**Material provided**
■ ■ ■ ■
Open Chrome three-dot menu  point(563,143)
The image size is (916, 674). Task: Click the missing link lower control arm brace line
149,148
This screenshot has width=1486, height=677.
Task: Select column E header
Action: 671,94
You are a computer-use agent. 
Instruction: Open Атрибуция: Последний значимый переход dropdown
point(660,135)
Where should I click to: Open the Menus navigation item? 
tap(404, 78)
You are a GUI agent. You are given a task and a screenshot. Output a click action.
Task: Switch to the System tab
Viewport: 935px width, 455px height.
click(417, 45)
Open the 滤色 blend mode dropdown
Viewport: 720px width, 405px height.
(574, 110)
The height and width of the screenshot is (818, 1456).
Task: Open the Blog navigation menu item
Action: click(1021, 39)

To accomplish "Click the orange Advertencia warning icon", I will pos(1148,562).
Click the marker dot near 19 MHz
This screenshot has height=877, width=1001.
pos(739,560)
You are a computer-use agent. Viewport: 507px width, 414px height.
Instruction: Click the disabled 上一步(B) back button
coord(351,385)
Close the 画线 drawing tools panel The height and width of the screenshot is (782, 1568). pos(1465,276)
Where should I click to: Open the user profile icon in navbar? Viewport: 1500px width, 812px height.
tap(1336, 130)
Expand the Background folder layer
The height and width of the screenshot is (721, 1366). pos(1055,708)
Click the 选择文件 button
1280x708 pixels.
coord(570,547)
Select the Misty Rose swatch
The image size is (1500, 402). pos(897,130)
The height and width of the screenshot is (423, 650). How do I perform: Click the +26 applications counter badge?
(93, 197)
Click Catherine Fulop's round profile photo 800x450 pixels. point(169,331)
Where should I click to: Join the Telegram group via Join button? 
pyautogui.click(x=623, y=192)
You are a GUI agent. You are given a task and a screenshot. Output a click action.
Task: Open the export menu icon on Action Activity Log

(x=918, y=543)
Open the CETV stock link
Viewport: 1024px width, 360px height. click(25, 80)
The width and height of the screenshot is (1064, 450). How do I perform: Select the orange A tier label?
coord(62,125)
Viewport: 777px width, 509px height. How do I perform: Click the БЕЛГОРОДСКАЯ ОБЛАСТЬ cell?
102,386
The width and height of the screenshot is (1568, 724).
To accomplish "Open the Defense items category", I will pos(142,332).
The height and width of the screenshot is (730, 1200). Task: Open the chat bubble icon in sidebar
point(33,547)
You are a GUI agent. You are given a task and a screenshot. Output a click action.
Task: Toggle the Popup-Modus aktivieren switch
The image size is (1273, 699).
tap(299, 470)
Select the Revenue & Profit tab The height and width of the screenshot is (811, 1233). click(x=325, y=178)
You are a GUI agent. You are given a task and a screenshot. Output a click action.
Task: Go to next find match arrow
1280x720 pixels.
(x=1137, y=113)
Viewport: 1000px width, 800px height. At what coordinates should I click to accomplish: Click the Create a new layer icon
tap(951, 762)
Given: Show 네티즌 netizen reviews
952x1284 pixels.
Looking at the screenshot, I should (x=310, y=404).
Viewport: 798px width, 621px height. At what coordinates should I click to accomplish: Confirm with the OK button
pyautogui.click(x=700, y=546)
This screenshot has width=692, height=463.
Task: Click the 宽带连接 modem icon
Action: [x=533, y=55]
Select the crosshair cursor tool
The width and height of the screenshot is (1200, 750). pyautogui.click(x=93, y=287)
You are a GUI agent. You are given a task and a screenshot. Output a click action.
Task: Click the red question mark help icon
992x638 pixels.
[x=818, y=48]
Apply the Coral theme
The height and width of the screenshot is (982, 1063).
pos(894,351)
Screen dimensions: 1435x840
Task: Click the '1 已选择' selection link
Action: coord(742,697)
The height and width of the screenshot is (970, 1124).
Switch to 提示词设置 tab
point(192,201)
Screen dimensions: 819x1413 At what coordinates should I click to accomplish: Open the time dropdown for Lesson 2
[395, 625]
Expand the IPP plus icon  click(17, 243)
■ ■ ■ ■
**What you have to do**
Copy the listing word for word, leaving nothing out.

**Task response**
Open Chrome three-dot menu  point(563,143)
The image size is (916, 674). Task: Click the missing link lower control arm brace line
149,148
This screenshot has width=1486, height=677.
Task: Select column E header
Action: 671,94
You are a computer-use agent. 
Instruction: Open Атрибуция: Последний значимый переход dropdown
point(660,135)
Where should I click to: Open the Menus navigation item? 
tap(404, 78)
You are a GUI agent. You are given a task and a screenshot. Output a click action.
Task: Switch to the System tab
Viewport: 935px width, 455px height.
click(417, 45)
Open the 滤色 blend mode dropdown
Viewport: 720px width, 405px height.
(574, 110)
The height and width of the screenshot is (818, 1456).
Task: Open the Blog navigation menu item
Action: click(1021, 39)

To accomplish "Click the orange Advertencia warning icon", I will pos(1148,562).
Click the marker dot near 19 MHz
This screenshot has height=877, width=1001.
pos(739,560)
You are a computer-use agent. Viewport: 507px width, 414px height.
Instruction: Click the disabled 上一步(B) back button
coord(351,385)
Close the 画线 drawing tools panel The height and width of the screenshot is (782, 1568). pos(1465,276)
Where should I click to: Open the user profile icon in navbar? Viewport: 1500px width, 812px height.
tap(1336, 130)
Expand the Background folder layer
The height and width of the screenshot is (721, 1366). pos(1055,708)
Click the 选择文件 button
1280x708 pixels.
coord(570,547)
Select the Misty Rose swatch
The image size is (1500, 402). pos(897,130)
The height and width of the screenshot is (423, 650). How do I perform: Click the +26 applications counter badge?
(93, 197)
Click Catherine Fulop's round profile photo 800x450 pixels. point(169,331)
Where should I click to: Join the Telegram group via Join button? 
pyautogui.click(x=623, y=192)
You are a GUI agent. You are given a task and a screenshot. Output a click action.
Task: Open the export menu icon on Action Activity Log

(x=918, y=543)
Open the CETV stock link
Viewport: 1024px width, 360px height. click(25, 80)
The width and height of the screenshot is (1064, 450). How do I perform: Select the orange A tier label?
coord(62,125)
Viewport: 777px width, 509px height. How do I perform: Click the БЕЛГОРОДСКАЯ ОБЛАСТЬ cell?
102,386
The width and height of the screenshot is (1568, 724).
To accomplish "Open the Defense items category", I will pos(142,332).
The height and width of the screenshot is (730, 1200). Task: Open the chat bubble icon in sidebar
point(33,547)
You are a GUI agent. You are given a task and a screenshot. Output a click action.
Task: Toggle the Popup-Modus aktivieren switch
The image size is (1273, 699).
tap(299, 470)
Select the Revenue & Profit tab The height and width of the screenshot is (811, 1233). click(x=325, y=178)
You are a GUI agent. You are given a task and a screenshot. Output a click action.
Task: Go to next find match arrow
1280x720 pixels.
(x=1137, y=113)
Viewport: 1000px width, 800px height. At what coordinates should I click to accomplish: Click the Create a new layer icon
tap(951, 762)
Given: Show 네티즌 netizen reviews
952x1284 pixels.
Looking at the screenshot, I should (x=310, y=404).
Viewport: 798px width, 621px height. At what coordinates should I click to accomplish: Confirm with the OK button
pyautogui.click(x=700, y=546)
This screenshot has width=692, height=463.
Task: Click the 宽带连接 modem icon
Action: [x=533, y=55]
Select the crosshair cursor tool
The width and height of the screenshot is (1200, 750). pyautogui.click(x=93, y=287)
You are a GUI agent. You are given a task and a screenshot. Output a click action.
Task: Click the red question mark help icon
992x638 pixels.
[x=818, y=48]
Apply the Coral theme
The height and width of the screenshot is (982, 1063).
pos(894,351)
Screen dimensions: 1435x840
Task: Click the '1 已选择' selection link
Action: coord(742,697)
The height and width of the screenshot is (970, 1124).
Switch to 提示词设置 tab
point(192,201)
Screen dimensions: 819x1413 At what coordinates should I click to accomplish: Open the time dropdown for Lesson 2
[395, 625]
Expand the IPP plus icon  click(17, 243)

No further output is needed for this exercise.